▶ _Assigned task_:
Only some lines are wanted. Transcribe, exactly, the lines below from the line with "Volver al inicio (735, 354)" up to and including the line with "Rechazar (1045, 954)".

▶ _Material provided_:

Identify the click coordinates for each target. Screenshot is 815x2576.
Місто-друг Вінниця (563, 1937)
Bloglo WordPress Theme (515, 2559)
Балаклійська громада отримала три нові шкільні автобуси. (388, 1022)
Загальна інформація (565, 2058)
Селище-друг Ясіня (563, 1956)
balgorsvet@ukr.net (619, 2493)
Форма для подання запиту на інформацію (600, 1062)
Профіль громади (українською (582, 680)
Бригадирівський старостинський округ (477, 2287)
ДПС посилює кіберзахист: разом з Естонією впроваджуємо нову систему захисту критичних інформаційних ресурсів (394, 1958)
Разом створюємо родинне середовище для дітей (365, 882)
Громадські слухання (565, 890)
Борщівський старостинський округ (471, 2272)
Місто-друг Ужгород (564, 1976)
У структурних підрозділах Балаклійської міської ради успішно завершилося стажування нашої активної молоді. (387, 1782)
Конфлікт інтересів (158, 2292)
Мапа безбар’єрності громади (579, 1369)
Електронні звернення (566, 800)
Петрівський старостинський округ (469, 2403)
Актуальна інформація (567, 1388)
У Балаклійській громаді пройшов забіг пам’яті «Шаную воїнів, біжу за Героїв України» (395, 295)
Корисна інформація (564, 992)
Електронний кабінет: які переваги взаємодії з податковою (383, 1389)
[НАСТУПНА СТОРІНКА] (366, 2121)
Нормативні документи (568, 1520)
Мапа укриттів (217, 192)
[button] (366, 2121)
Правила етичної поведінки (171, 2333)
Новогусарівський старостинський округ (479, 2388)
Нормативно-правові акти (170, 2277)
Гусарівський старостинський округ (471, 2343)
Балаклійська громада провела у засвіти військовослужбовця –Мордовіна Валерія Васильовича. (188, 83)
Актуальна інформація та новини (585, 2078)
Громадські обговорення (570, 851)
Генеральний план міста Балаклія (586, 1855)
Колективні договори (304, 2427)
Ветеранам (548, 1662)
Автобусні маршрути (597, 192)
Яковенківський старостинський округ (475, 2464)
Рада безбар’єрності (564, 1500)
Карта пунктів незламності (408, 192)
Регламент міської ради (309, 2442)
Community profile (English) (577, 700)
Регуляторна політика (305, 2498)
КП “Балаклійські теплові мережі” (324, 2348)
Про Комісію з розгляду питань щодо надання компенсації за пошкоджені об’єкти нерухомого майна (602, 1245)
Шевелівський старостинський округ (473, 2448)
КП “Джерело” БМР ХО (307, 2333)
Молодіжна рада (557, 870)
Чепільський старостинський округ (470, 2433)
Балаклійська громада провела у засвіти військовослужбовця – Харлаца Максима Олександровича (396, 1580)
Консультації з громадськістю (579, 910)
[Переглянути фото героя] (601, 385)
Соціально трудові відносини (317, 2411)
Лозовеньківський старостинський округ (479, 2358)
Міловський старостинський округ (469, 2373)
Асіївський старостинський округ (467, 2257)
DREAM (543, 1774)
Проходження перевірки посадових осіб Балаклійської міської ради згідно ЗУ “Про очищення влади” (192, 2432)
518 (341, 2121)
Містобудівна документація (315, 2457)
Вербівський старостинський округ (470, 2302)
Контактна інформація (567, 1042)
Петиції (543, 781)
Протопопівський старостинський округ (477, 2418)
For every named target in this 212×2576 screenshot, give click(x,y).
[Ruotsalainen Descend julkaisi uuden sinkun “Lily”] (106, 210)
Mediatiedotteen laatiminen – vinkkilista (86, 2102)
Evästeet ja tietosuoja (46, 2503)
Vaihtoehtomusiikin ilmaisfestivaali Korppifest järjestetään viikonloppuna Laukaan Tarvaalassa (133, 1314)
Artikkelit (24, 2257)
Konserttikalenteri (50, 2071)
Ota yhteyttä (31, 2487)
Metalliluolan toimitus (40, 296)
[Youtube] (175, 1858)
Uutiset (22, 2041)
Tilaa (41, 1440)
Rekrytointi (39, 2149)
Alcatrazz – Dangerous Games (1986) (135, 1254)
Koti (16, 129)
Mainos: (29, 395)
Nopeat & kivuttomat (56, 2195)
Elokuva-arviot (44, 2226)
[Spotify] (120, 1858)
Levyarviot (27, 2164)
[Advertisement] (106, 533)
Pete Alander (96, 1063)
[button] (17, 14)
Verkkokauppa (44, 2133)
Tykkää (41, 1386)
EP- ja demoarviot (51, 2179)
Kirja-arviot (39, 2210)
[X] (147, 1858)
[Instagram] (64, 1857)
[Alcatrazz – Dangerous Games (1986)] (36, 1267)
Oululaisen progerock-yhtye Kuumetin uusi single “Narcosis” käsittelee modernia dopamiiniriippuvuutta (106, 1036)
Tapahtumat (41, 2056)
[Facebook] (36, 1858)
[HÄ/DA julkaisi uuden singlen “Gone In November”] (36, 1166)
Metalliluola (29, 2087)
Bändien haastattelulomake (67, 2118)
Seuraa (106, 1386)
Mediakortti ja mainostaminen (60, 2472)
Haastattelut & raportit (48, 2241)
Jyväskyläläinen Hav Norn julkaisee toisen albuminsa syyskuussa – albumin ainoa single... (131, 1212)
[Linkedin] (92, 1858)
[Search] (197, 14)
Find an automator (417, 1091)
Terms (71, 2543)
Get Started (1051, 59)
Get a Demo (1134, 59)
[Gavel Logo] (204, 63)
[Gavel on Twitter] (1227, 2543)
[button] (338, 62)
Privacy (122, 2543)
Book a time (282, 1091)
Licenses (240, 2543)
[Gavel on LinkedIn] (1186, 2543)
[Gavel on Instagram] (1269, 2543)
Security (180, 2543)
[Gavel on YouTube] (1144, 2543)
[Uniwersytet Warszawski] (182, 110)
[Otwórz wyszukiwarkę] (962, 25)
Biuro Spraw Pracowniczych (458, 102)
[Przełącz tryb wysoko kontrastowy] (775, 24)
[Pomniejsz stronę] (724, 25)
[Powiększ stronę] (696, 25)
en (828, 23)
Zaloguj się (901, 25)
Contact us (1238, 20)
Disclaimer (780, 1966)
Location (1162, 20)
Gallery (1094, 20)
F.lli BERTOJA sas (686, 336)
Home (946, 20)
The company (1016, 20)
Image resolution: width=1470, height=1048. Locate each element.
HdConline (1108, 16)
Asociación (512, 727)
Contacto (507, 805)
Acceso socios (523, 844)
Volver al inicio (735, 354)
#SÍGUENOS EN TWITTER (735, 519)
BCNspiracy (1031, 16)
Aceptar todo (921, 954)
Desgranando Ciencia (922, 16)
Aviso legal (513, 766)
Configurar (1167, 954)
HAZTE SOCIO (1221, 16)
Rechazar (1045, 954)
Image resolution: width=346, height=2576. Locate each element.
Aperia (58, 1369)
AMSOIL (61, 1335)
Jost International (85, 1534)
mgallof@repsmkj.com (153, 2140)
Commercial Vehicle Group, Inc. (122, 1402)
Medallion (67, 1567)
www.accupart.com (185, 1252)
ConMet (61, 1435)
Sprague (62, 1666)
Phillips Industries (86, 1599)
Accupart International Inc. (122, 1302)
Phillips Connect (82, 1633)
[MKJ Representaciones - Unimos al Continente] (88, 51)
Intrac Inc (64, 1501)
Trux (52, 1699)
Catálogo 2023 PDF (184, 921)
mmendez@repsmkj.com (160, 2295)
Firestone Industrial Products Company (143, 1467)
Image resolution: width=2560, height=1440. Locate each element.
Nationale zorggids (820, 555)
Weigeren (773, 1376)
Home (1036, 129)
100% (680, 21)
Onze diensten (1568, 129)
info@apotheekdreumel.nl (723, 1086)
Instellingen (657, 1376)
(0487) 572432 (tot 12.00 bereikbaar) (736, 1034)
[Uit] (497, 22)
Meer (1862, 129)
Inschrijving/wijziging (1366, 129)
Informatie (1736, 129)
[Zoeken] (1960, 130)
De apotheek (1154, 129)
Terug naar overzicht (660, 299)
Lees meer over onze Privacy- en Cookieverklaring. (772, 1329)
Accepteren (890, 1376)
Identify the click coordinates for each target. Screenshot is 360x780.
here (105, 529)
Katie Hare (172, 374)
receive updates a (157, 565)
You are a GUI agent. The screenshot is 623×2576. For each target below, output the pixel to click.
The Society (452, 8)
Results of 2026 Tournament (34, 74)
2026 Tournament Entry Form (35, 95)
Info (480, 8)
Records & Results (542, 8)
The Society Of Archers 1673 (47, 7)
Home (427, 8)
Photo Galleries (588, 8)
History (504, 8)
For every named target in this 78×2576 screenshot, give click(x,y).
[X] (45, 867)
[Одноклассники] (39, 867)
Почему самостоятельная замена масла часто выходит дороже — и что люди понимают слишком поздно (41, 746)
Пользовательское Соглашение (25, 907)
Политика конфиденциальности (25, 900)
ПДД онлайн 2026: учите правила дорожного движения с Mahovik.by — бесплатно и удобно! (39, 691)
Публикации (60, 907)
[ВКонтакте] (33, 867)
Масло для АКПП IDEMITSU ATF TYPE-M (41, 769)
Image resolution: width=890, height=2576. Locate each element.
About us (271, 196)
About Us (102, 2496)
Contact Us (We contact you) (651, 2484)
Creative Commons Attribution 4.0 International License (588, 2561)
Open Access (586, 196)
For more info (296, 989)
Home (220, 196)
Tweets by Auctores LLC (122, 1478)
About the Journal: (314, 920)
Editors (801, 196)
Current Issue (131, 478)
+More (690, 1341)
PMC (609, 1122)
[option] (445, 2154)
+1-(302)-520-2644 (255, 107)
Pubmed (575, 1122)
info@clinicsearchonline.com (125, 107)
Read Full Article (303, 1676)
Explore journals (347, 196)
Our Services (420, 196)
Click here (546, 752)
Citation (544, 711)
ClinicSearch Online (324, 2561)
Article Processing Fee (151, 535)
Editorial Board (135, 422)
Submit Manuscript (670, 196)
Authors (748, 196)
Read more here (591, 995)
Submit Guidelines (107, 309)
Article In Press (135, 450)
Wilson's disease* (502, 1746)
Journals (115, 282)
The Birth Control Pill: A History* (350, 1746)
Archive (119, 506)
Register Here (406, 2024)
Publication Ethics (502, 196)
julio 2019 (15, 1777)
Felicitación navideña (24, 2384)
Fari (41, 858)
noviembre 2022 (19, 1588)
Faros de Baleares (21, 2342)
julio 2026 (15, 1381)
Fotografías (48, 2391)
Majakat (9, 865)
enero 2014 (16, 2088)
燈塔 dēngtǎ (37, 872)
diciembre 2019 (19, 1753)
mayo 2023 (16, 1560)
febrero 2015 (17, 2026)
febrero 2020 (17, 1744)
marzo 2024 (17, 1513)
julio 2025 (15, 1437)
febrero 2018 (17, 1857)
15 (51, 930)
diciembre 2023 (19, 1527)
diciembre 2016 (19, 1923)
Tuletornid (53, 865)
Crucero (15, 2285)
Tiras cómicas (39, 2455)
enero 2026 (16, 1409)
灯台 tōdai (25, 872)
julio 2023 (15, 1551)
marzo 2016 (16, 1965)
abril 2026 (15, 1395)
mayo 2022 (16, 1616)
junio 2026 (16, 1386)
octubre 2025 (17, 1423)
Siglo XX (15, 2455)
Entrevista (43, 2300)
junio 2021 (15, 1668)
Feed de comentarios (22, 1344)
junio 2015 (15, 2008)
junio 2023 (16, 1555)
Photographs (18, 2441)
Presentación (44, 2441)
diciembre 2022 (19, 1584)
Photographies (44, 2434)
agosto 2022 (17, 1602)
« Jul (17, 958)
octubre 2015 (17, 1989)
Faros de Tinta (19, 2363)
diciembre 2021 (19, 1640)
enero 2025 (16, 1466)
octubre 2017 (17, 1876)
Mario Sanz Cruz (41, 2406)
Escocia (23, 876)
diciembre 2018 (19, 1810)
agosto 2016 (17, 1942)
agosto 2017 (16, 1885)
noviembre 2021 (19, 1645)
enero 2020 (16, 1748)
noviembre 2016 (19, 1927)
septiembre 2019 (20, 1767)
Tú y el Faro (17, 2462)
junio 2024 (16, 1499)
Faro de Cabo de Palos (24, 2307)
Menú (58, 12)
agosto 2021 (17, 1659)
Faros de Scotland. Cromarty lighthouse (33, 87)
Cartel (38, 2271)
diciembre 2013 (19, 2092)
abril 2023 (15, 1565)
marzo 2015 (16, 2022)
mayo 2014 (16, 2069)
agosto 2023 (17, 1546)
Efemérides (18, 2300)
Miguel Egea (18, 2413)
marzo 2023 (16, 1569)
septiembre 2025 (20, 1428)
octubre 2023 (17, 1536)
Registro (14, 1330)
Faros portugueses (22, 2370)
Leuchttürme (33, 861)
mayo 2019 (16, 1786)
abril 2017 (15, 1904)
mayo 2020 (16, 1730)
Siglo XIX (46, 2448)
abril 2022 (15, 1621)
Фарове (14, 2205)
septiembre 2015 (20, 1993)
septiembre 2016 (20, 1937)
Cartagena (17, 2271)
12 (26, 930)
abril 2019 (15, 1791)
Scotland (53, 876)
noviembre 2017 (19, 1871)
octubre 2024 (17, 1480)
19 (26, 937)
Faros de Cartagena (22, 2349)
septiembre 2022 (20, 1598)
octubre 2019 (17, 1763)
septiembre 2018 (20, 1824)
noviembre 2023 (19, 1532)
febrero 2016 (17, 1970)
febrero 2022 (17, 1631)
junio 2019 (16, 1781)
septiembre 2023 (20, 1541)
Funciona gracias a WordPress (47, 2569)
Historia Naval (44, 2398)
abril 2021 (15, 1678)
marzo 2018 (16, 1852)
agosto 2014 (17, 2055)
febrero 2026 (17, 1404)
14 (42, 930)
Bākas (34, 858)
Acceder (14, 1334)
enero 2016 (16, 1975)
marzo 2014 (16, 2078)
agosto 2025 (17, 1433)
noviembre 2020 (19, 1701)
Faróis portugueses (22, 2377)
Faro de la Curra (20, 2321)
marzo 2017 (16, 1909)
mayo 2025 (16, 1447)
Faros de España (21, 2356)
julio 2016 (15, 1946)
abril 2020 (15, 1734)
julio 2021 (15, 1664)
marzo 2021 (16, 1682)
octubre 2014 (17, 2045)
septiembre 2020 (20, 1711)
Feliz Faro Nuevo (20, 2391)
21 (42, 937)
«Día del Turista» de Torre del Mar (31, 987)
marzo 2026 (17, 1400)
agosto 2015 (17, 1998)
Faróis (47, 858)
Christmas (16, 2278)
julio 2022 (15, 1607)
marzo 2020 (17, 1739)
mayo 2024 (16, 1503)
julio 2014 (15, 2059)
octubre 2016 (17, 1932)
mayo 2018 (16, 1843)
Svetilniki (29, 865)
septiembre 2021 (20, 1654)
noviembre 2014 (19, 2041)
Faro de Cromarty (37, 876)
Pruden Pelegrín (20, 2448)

▶ _Response_:
Volver al inicio (735, 354)
#SÍGUENOS EN TWITTER (735, 519)
BCNspiracy (1031, 16)
Aceptar todo (921, 954)
Desgranando Ciencia (922, 16)
Aviso legal (513, 766)
Configurar (1167, 954)
HAZTE SOCIO (1221, 16)
Rechazar (1045, 954)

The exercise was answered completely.